01 dicembre 2014 16:03

Se temete di non saper più distinguere ciò che conta veramente vi consiglio di cercare su un social network frasi come “Whole Foods ha finito…” o “Da Whole Foods non c’è più…”. E troverete una serie di clienti della nota catena di supermercati biologici che hanno davvero perso il senso della prospettiva.

“Che delusione, il mio negozio di zona non ha né le carote viola né le patate blu”, ho letto recentemente in un tweet contenuto in una lista di BuzzFeed intitolata “Ventitré problemi reali da primo mondo che la gente ha avuto da Whole Foods”. Ci scherzo sopra, ma so che capita anche a me di arrabbiarmi quando qualcosa va storto nella mia vita, così privilegiata da tanti punti di vista. Ma forse non dovremmo sentirci in colpa: a causa di un’anomalia del nostro cervello, c’è un buon motivo per cui ci mettiamo più tempo a superare i piccoli contrattempi che i grandi problemi.

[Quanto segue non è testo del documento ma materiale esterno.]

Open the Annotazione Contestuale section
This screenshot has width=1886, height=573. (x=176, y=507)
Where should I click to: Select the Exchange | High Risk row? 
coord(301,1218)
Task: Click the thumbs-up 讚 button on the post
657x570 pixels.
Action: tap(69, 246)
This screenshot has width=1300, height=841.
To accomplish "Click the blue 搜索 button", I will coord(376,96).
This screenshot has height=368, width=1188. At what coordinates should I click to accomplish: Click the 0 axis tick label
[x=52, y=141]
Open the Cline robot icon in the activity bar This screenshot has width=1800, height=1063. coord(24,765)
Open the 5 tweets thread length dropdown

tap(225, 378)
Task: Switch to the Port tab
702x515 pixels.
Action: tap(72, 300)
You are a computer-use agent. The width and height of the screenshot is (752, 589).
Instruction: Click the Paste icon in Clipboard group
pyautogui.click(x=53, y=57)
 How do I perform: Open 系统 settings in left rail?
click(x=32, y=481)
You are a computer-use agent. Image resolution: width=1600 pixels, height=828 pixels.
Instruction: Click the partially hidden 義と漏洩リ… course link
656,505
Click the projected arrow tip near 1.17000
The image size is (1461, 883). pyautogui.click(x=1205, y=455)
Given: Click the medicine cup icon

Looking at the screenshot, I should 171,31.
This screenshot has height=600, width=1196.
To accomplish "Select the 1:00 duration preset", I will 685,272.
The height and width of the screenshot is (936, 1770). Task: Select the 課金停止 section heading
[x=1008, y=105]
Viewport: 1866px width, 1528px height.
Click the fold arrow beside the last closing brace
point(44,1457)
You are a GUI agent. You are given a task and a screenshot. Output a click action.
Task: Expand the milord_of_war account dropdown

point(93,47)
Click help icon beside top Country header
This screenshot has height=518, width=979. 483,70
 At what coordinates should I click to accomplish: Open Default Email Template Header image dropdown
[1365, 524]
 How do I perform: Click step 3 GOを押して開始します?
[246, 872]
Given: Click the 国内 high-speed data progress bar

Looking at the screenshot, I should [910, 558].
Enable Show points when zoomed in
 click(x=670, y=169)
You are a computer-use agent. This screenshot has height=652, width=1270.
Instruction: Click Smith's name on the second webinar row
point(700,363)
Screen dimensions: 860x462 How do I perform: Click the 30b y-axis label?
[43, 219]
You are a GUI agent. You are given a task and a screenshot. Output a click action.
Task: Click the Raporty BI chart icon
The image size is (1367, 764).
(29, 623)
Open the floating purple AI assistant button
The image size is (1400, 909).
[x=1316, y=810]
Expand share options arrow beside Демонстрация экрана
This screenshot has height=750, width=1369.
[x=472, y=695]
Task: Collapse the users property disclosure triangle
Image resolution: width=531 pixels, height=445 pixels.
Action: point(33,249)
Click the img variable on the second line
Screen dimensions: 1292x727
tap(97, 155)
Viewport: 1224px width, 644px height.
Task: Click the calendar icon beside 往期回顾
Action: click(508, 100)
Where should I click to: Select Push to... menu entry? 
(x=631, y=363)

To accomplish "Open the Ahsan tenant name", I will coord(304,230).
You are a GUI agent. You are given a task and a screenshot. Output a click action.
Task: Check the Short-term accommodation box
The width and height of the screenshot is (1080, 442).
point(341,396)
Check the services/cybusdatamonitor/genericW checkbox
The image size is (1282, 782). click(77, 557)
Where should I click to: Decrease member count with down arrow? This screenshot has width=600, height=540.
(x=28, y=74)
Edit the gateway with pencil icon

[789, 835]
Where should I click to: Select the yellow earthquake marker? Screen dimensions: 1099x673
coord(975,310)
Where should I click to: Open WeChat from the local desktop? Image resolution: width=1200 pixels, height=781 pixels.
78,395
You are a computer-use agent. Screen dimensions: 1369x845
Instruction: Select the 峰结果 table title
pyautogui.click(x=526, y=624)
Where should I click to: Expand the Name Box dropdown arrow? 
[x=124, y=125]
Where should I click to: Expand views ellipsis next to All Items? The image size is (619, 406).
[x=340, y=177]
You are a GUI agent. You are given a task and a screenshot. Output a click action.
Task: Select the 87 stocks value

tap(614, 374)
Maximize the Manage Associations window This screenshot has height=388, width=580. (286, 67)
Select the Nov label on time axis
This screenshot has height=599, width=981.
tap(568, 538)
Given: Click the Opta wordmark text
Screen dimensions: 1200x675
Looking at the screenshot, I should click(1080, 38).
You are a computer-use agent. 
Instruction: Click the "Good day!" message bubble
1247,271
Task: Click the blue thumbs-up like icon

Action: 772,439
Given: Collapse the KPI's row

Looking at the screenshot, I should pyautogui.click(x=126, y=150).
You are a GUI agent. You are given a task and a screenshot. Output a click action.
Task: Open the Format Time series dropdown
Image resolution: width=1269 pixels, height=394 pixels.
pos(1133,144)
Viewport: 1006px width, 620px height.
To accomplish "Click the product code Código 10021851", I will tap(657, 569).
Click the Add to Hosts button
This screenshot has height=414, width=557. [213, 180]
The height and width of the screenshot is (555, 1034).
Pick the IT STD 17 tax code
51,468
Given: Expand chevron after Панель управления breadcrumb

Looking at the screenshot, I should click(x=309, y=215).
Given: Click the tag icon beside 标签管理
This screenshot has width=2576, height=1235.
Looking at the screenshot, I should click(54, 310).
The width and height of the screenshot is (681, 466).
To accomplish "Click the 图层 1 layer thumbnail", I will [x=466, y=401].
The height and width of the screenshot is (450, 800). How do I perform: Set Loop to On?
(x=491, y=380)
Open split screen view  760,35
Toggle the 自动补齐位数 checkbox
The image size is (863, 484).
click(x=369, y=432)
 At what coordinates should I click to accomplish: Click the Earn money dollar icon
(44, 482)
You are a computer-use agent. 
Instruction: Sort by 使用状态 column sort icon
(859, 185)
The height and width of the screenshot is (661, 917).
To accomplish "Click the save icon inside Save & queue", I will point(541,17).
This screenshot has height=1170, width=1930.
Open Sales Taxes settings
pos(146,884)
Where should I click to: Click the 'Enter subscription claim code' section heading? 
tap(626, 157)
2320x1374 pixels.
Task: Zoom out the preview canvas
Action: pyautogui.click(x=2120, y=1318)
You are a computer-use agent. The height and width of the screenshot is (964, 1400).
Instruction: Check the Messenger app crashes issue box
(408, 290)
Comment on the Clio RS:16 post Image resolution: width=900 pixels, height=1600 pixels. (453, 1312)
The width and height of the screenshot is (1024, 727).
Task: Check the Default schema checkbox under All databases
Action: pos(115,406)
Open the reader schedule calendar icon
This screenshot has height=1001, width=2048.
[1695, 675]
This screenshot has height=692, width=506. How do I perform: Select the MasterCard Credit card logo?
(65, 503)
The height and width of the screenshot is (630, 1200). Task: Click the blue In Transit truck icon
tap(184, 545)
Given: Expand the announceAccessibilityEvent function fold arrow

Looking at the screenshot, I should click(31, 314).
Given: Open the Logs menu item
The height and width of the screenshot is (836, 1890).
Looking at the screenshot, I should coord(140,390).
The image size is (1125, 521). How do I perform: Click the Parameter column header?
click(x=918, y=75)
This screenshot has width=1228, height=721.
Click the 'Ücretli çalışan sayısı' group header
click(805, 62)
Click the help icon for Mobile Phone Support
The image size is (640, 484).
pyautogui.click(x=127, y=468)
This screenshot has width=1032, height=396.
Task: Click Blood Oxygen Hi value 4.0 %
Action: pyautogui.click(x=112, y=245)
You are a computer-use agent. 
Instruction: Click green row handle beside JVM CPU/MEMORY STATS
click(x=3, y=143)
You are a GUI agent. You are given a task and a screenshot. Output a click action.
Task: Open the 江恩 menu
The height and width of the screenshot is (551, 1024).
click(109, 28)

Questa anomalia è stata chiamata “il paradosso della regione beta” (potrei spiegarvi perché, ma suppongo che il vostro tempo, come la disponibilità di carote viola, sia limitato) ed è stata descritta per la prima volta dieci anni fa dallo psicologo Dan Gilbert e dai suoi colleghi in un articolo intitolato La strana longevità dei piccoli contrattempi. Quando ci succede qualcosa di veramente grave, si innescano dei meccanismi che ci aiutano a superarlo.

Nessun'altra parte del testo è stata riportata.